We don't have a CHADD chapter locally although the National conference is coming to SF and I just may go - I live nearby and could use all of the support I can get. While parenting classes are great - we've been there done that in the beginning - I feel like we are really good parents! I don't need skill building necessarly although always open to ideas, thoughts, etc. - I just want to share, commisserate and connect with other parents in our same situation.  Where have you found a support network? Have you started your own? There are days that I feel very isolated with a child with these needs plus a two year old, exhausted working full time and my husband doesn't get home from work until much later so dealing with the chaos that ensues after we get home is making me crazy! :smileyhappy: Sorry for the rant..

Avatar for Cmmelissa
iVillage Member
Registered: 11-13-2008
Mon, 09-24-2012 - 4:35pm
I've gotten a lot of support online, especially from friends I've made on the forums who are going through the same with their kids as I am with mine. I'm sure you are excellent parents, we all are! I don't think people that have "normal" children truly understand what it's like to parent a child with special needs.

If you are looking for a playgroup type of support, you could ask at your pediatrician's office. They might know of some parents that are looking for the same type of support. You could also ask at your school, I'm sure there are other boys that are similar in behavior to your son.

iVillage Member
Registered: 05-01-2012
Tue, 09-25-2012 - 3:59pm

Thanks Melissa - the school is a great idea! I actually did ask our pediatrician as well as the psychologist and both just referred me to a group parenting class.  There is an organization in a neighboring town that supposedly connects parents but I haven't called yet as they are 45 minutes away - but think I will get in touch soon.


Thank you!

iVillage Member
Registered: 10-20-2012
Sat, 10-20-2012 - 11:03am

I understand and feel your sentiments. But, you know we also have to understand the shortcomings of our children and be there for them to the best of our abilities and unwavering understanding. However, scientific research has found out that Music Therapy can help children improve classroom learning, develop self-discipline and exhibit pleasant behavior. It won't hurt if you will try it at home. Sometimes, the more practical approach is a better solution to our problems.

iVillage Member
Registered: 07-11-2006
Sat, 06-08-2013 - 11:09pm

Personally, I am starting to think that ADHD IS a sleep disorder. 

"May 29, 2013 — Sleep consolidates emotional memories in healthy children but not in children with attention-deficit hyperactivity disorder (ADHD), according to research published May 29 in the open access journal PLOS ONE by Alexander Prehn-Kristensen and colleagues from University Hospital Schleswig-Holstein. The study suggests these deficits in sleep-related emotional processing may exacerbate emotional problems experienced in the daytime by children with ADHD.

For the study, healthy adults, healthy children and children with ADHD were shown pictures that had emotional relevance, such as a scary animal, or neutral pictures showing an umbrella or lamp.
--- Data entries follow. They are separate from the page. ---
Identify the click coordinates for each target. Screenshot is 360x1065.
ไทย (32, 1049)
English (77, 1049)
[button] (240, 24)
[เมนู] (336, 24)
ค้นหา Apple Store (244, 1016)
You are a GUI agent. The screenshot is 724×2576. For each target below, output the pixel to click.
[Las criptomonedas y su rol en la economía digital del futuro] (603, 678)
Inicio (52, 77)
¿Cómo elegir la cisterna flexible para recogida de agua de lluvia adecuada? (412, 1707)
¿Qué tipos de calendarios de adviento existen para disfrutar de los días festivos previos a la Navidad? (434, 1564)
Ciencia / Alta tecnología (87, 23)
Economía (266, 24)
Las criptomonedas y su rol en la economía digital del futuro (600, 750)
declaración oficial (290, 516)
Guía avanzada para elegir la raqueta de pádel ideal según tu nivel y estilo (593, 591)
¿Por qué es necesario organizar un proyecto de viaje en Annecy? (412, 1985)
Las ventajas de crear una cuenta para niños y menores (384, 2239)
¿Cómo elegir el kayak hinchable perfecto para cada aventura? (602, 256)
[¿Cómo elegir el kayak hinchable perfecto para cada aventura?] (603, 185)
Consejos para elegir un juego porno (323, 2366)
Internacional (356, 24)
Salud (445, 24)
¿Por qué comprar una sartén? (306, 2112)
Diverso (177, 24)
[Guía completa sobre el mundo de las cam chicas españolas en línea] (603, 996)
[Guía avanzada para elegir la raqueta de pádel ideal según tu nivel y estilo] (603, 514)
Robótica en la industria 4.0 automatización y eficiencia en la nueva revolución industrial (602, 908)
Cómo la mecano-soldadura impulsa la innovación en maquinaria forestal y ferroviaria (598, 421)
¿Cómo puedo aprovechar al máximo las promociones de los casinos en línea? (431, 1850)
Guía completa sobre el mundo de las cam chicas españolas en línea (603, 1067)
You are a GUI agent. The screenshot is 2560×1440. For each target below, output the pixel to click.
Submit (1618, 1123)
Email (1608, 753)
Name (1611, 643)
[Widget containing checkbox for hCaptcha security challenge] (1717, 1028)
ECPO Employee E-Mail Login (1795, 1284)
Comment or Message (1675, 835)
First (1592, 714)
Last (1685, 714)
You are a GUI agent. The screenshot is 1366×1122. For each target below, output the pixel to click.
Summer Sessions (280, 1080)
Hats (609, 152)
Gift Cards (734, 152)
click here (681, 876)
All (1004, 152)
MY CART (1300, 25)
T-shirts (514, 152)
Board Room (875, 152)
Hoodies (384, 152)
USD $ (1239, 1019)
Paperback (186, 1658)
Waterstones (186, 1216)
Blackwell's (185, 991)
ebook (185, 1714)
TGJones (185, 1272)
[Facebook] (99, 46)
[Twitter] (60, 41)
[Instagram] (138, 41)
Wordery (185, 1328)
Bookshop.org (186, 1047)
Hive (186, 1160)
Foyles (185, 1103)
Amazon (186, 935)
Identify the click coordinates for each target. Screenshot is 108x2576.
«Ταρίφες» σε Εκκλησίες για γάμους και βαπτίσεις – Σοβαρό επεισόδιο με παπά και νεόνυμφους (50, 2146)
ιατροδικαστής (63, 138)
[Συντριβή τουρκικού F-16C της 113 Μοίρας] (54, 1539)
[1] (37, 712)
Participants were shown pictures in the evening, their brain activity was monitored as they slept, and recollections were tested the following morning. The researchers found that during sleep, regions of the brain thought to support consolidation of emotional memories were most active in healthy children, less so in healthy adults and least active in children with ADHD.

The study states, "While several studies reported a benefit from sleep with respect to emotional memory in healthy individuals, our results showed for the first time that healthy children outperform healthy adults." However, the authors add that this may be, in part, attributable to the child-oriented pictures used as stimuli.

Their results support the idea that frontal brain activity is critically to the consolidation of emotional memory in sleep, and this brain region is also implicated in the emotional symptoms seen in children suffering from ADHD. The authors add that further studies are needed to confirm whether this function of sleep in forming emotional memories develops with time in adults with ADHD, or whether the dysfunction persists in ADHD sufferers of all ages."